[Collected data]
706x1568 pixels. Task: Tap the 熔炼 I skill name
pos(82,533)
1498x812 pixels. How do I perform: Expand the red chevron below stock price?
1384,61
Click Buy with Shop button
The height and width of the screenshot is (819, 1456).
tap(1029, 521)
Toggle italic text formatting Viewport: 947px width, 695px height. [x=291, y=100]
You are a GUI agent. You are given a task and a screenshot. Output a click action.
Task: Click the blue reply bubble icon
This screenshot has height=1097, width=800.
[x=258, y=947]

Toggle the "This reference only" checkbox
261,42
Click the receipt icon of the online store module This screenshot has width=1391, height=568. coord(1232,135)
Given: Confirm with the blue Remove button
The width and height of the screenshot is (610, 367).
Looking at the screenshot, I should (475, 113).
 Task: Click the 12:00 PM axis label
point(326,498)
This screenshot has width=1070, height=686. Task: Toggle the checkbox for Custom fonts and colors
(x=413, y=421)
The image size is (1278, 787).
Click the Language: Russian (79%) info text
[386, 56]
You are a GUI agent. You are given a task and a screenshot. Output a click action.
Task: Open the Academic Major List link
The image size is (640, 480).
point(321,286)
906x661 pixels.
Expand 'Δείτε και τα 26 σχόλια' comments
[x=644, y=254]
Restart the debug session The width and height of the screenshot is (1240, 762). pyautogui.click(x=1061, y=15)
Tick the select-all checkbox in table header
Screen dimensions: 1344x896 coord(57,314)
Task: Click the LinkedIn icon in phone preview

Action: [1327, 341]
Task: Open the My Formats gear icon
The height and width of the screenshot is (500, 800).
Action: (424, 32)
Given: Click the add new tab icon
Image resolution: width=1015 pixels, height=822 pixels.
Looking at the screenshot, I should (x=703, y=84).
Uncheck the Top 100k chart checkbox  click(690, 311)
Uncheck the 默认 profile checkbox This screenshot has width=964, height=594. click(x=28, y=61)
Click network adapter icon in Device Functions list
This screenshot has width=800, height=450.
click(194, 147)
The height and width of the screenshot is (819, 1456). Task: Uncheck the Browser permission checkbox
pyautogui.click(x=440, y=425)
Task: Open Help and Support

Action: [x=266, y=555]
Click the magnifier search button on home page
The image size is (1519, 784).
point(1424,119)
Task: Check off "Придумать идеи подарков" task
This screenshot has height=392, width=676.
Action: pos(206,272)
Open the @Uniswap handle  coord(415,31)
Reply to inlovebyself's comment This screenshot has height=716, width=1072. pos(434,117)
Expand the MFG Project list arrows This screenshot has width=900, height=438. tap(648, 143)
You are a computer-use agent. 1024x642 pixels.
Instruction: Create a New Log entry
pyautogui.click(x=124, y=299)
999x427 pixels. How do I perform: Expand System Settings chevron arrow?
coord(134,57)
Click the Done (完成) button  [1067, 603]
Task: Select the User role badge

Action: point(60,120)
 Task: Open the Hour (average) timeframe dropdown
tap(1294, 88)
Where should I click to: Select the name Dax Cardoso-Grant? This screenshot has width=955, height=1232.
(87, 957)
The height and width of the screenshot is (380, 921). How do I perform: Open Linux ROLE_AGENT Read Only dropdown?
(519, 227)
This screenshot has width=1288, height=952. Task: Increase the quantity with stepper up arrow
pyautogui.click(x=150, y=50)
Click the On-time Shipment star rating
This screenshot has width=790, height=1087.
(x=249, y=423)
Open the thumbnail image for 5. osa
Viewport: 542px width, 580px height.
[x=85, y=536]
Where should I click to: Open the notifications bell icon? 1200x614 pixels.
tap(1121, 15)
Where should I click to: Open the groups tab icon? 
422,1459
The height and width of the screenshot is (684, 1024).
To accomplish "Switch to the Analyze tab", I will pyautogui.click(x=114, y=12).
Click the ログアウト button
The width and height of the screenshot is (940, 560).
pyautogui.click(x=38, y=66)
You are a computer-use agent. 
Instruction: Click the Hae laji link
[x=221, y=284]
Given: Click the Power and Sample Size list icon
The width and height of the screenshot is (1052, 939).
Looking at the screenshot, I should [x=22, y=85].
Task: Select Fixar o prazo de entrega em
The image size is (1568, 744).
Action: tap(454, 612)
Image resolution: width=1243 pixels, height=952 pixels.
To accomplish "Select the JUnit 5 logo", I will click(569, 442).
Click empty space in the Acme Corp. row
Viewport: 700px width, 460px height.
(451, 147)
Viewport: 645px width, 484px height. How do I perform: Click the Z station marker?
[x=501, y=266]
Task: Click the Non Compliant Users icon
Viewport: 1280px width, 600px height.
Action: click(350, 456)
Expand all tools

WHAT YOU ARE ASKED TO DO:
From the entries above, return exactly the line containing "This screenshot has height=1097, width=800.", the line containing "The image size is (1278, 787).", and all lines between, and nothing else.

RESPONSE AREA:
This screenshot has height=1097, width=800.
[x=258, y=947]

Toggle the "This reference only" checkbox
261,42
Click the receipt icon of the online store module This screenshot has width=1391, height=568. coord(1232,135)
Given: Confirm with the blue Remove button
The width and height of the screenshot is (610, 367).
Looking at the screenshot, I should (475, 113).
 Task: Click the 12:00 PM axis label
point(326,498)
This screenshot has width=1070, height=686. Task: Toggle the checkbox for Custom fonts and colors
(x=413, y=421)
The image size is (1278, 787).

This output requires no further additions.